The "Yain Netto" (in English – Net Wine, and by the English name chosen by the founders: "Netto Wine") idea first emerged more than a year and a half ago but the idea didn't really develop into something real, or so it seemed. At a gathering in early December at the Grape Man home we discovered that a good idea, like a good grape, takes time to ripen.
The "Netto Wine" initiative, of which 11 Israeli wineries are members to this date, was born at the home of Rami and Bettina Naaman of the Naaman Winery, after receiving an e-mail from Zahi Dotan, CEO of the Israeli Wine Board. In his e-mail Dotan declared that Israel is soon to adopt a new Wine Standard, similar in its details to the European Wine Manufacturing Statute. According to Naaman, – the message further declared that this new standard shall set the limits of permitted additives in wine to 75 (way too much he believes) and in Naaman's eyes, the contents of the planned Standard displayed zero transparency with regards to the contents of the wine.
Since then Naaman decided that this is not his way and thus began forming a new and more meticulous private voluntary standard, according to which the wines shall include 5 additives only; The idea being minimum additives, maximum transparency laid before the consumers, and the signing of a voluntary pact enabling supervision when needed.
35 wineries have already showed interest in this strict standard, however so far only 11 have joined. The fact that 11 wineries from different parts of the country (most of them from the north) have joined forces, around a positive cause is certainly a good message for the wine industry. Today a strict wine standard and in the future maybe an umbrella body for wineries.
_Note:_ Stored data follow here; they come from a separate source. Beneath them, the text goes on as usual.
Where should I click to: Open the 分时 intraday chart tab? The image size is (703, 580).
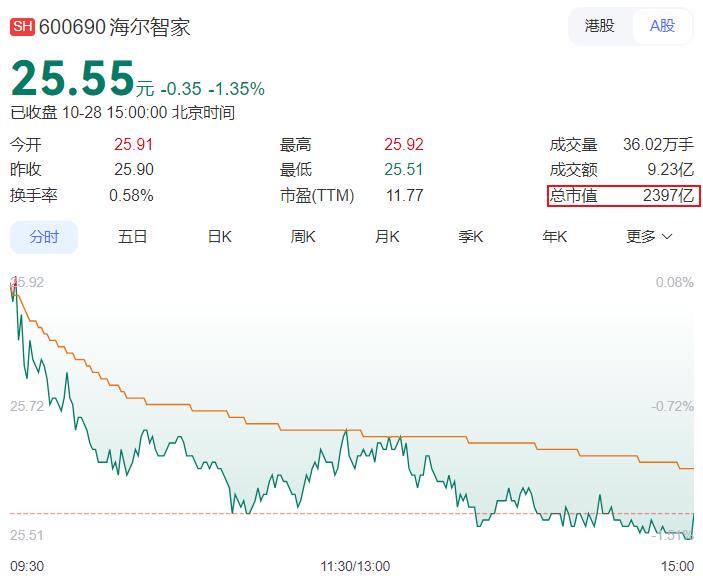(44, 237)
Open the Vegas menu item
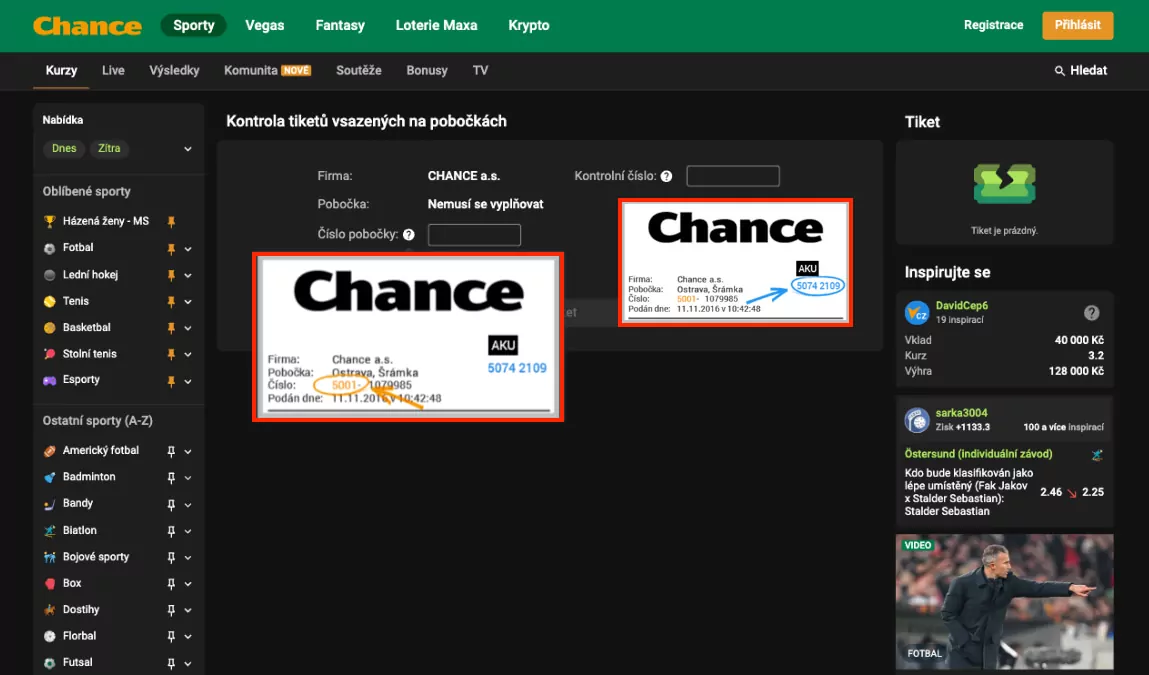1149x675 pixels. tap(264, 25)
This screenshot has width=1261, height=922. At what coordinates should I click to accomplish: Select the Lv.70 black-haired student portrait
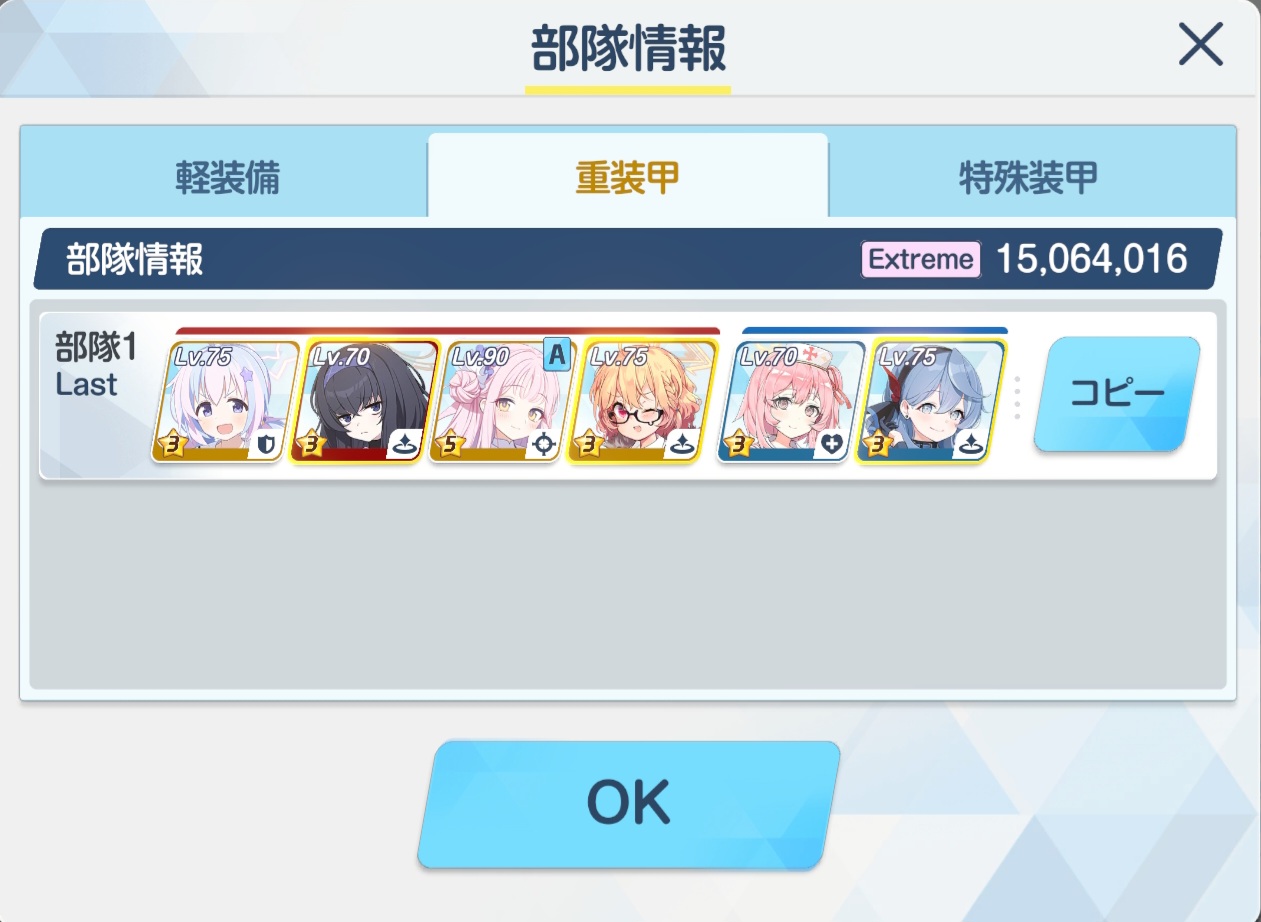tap(364, 401)
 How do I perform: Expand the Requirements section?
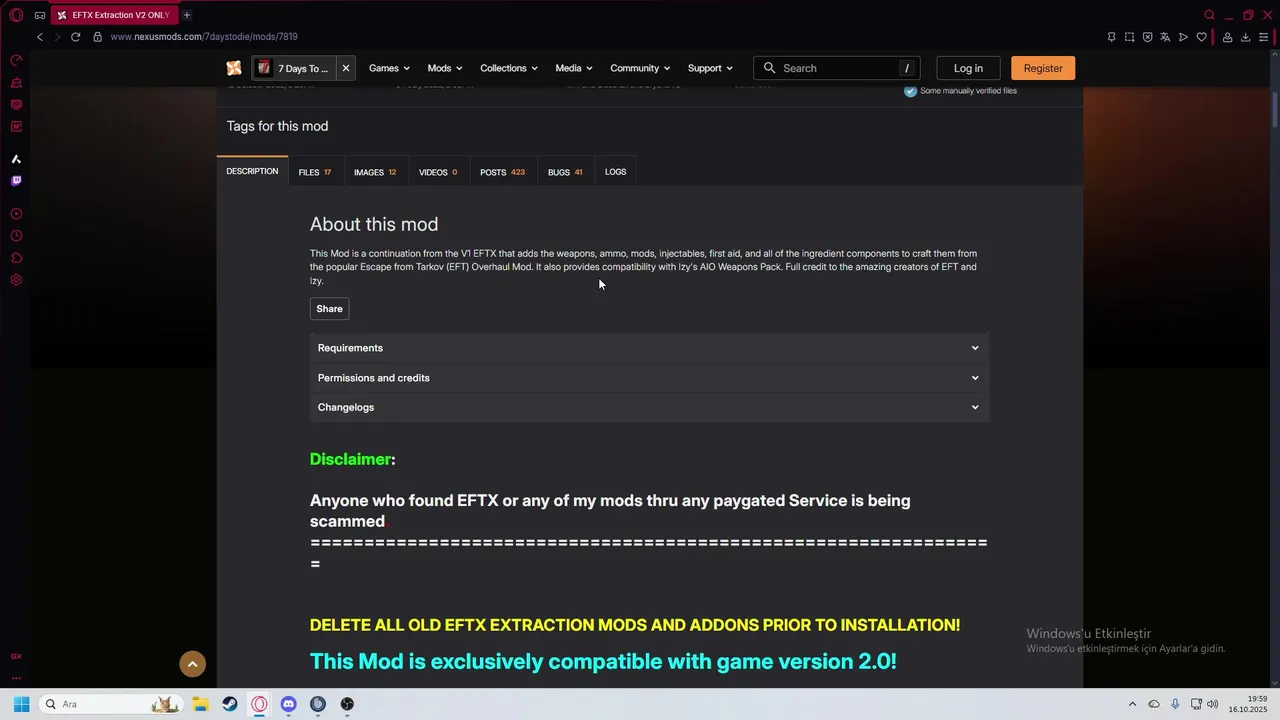coord(649,348)
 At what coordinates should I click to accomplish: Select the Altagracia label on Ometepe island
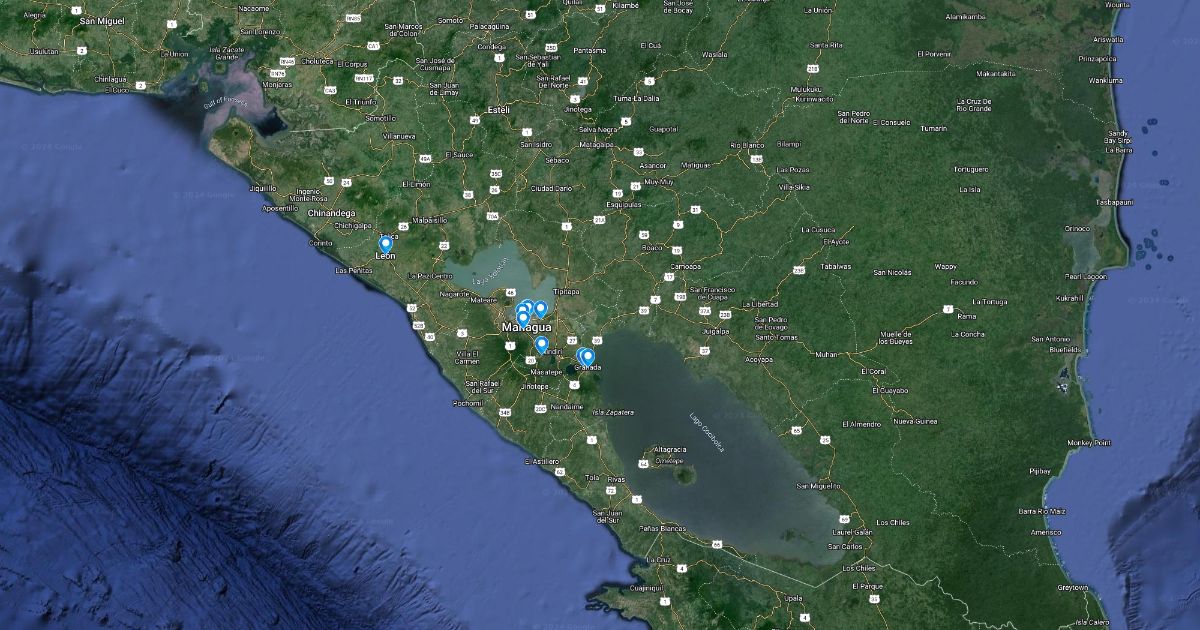(669, 451)
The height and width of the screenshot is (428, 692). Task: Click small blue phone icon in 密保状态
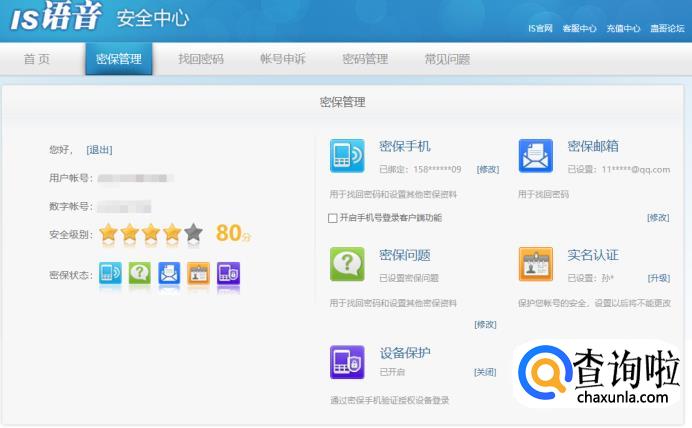pos(110,273)
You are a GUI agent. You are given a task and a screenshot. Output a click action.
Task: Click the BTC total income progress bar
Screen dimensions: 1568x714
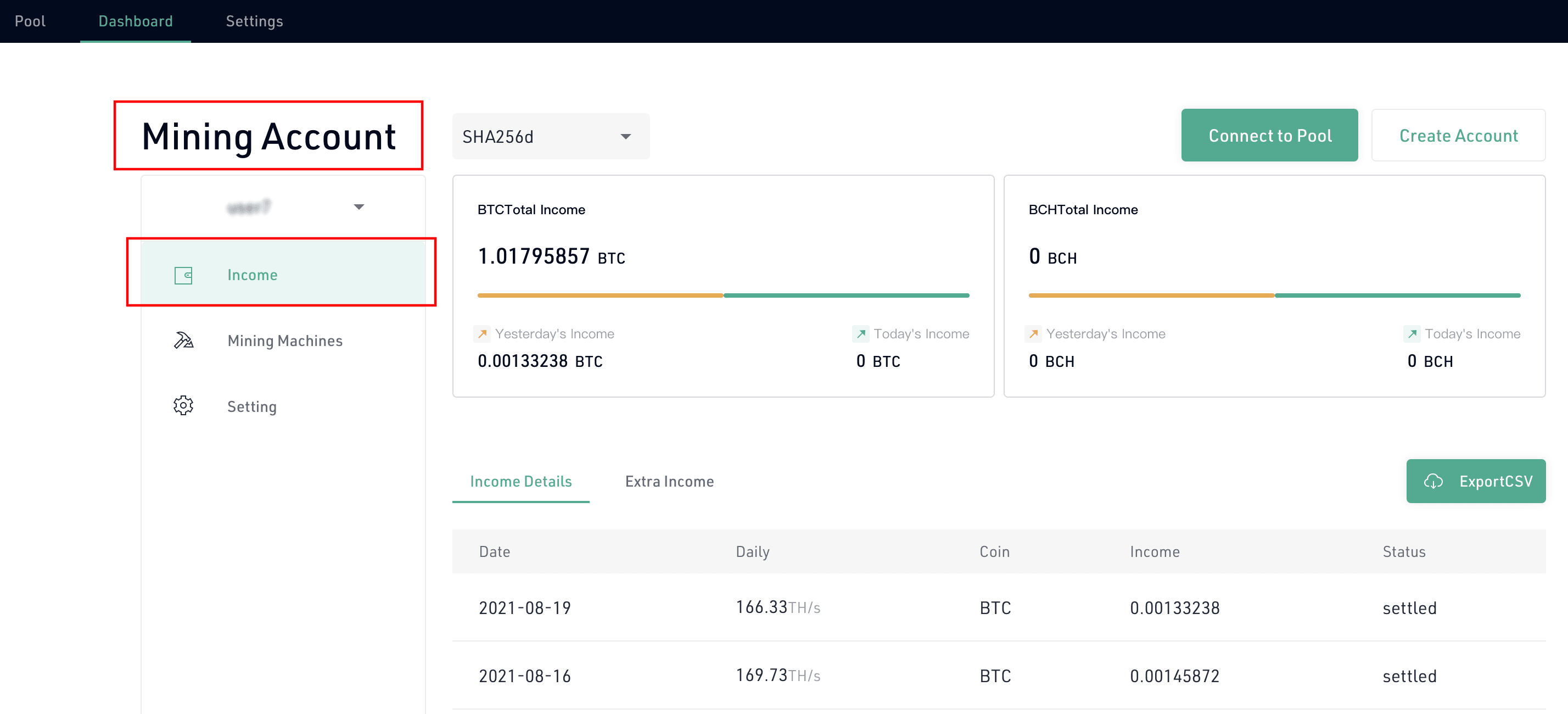723,295
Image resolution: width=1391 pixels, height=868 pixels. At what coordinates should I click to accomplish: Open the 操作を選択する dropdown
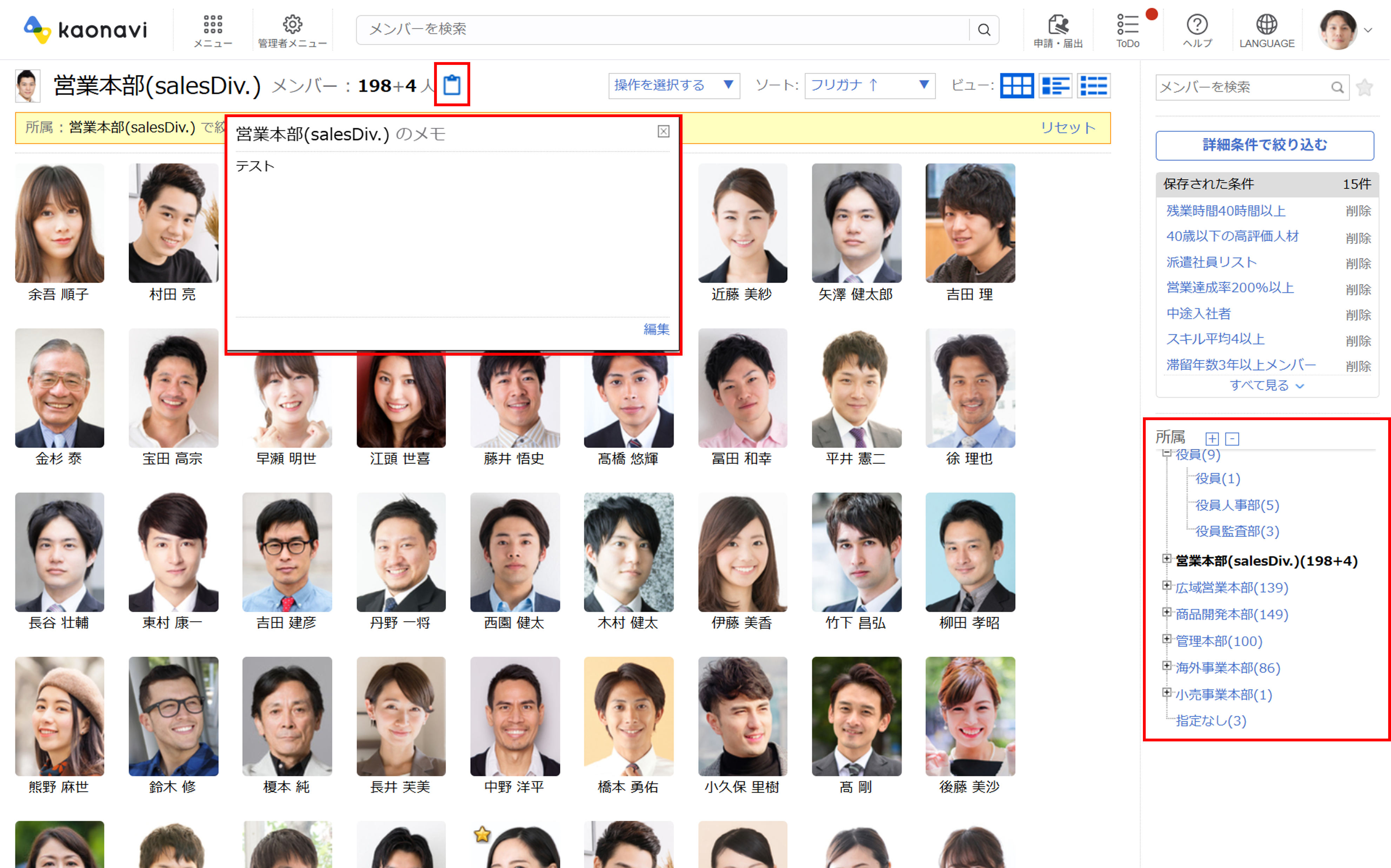[674, 86]
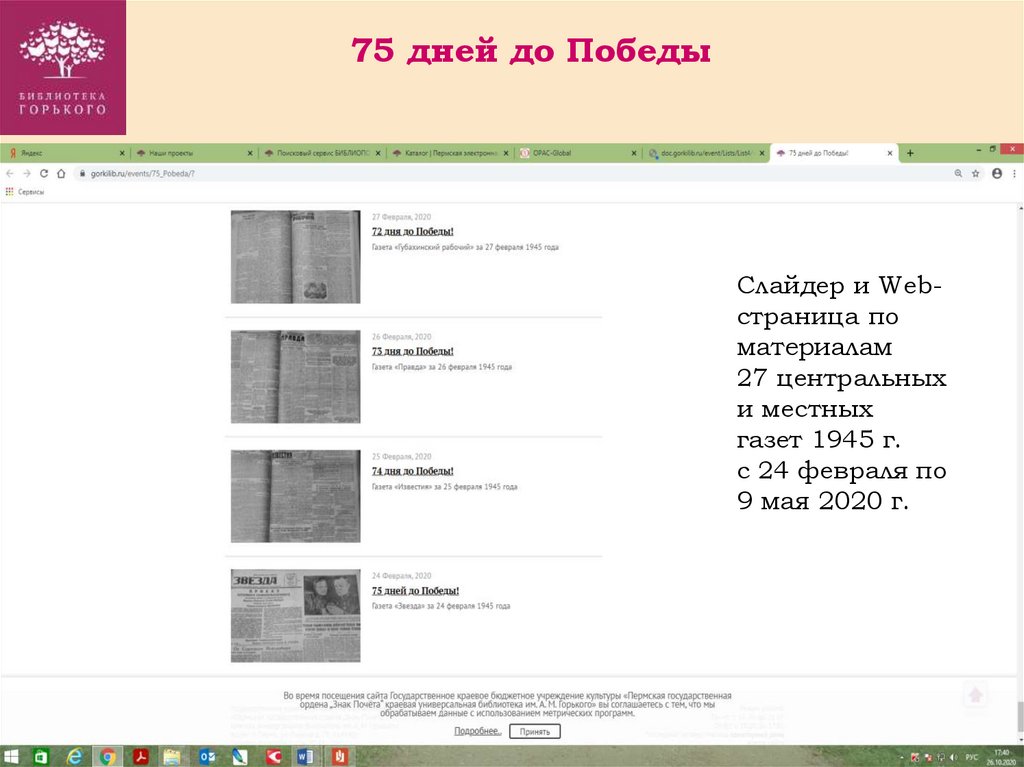Click the Звезда newspaper thumbnail
Image resolution: width=1024 pixels, height=767 pixels.
295,615
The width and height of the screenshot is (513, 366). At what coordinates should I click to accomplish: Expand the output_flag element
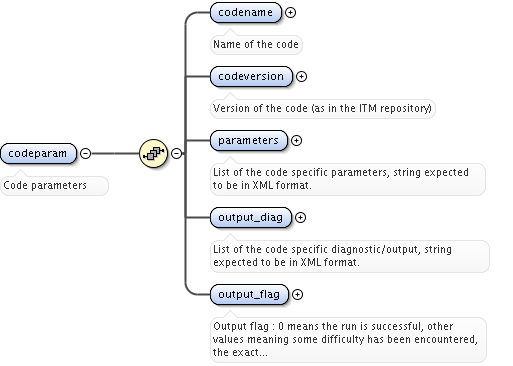297,294
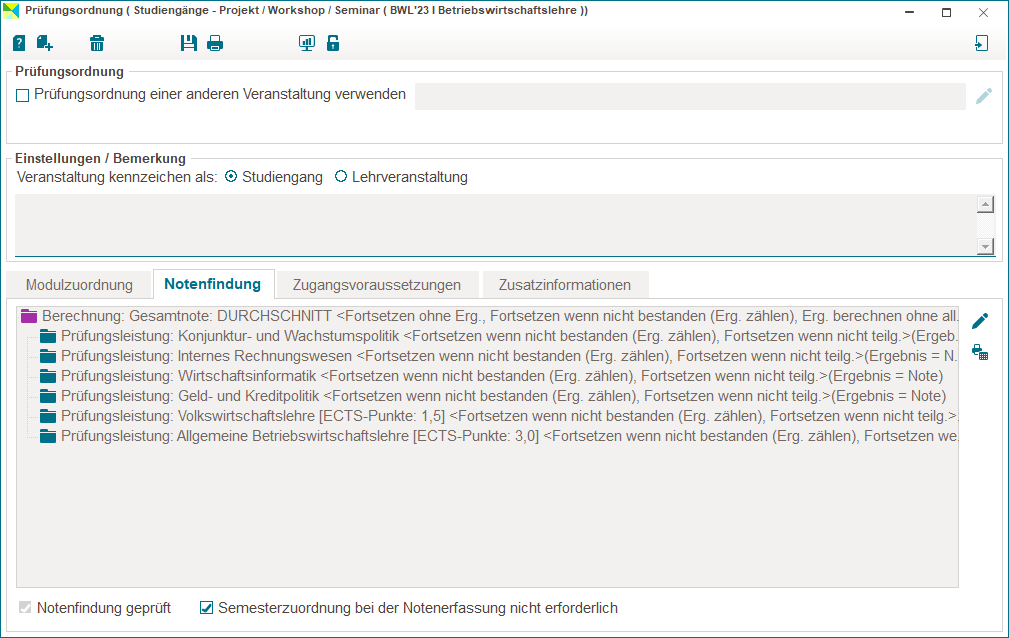Image resolution: width=1009 pixels, height=638 pixels.
Task: Click the Bemerkung scrollbar down arrow
Action: pos(985,246)
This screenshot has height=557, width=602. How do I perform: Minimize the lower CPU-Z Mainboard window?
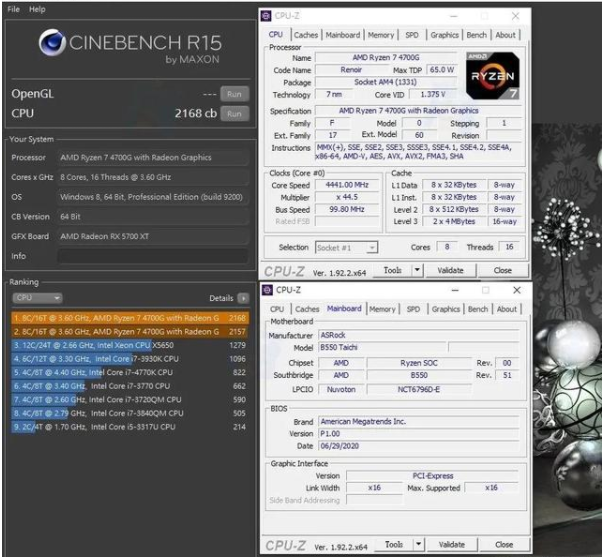456,291
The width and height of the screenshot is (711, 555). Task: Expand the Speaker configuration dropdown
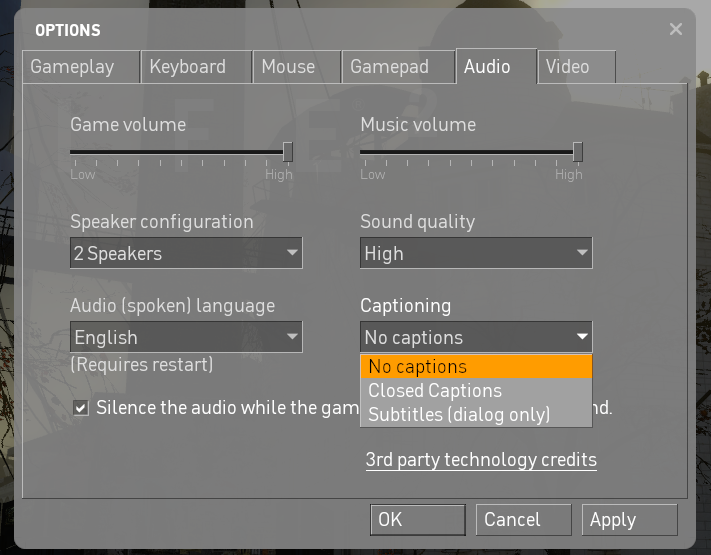click(186, 253)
To the question where the other 24 interested wineries are and why haven’t they joined yet, quite a realistic answer was supplied. According to Naaman "some said that they prefer to sit on the fence for a while and see if the project evokes positive or negative waves, and then to join next year. Others say that only some of their wines comply with the standards, but in a year or two it will be appropriate for them to join too. Out of the 35 no one said he doesn’t want to join." The hesitations about the project lie in the fact some of the "interested" wineries are large ones, which cannot deploy the meticulous standards upon all of their wines, only on their high level series and premium wines, or wineries which indeed prefer to see where the wind blows. One way or the other, the wineries now enlisted to the Netto Wine standard are: Naaman, Bar-Maor, Sea Horse, Stern, Lotem, Hans Sternbach Vineyards, Yiftah'el, Dokhta, Miles, Argov and Smadar.
Photograph: David Silverman
It is important to note that the Israeli Wine Standard (Standard no. 1318) – the main statute in Israeli relating to wine production methods and processes - was determined in 1988 and revised only once, in 1994; this, in spite of the significant development since in wine grape growing and wine production worldwide and specifically in Israel. Moreover, a proposition for further revision, prepared by a special committee assembled for this very purpose was laid down in 2013; however the proposal has not yet been approved. In these circumstances any private initiative of wineries wishing to accept stricter production procedures than those dictated by the outdated law is certainly praiseworthy.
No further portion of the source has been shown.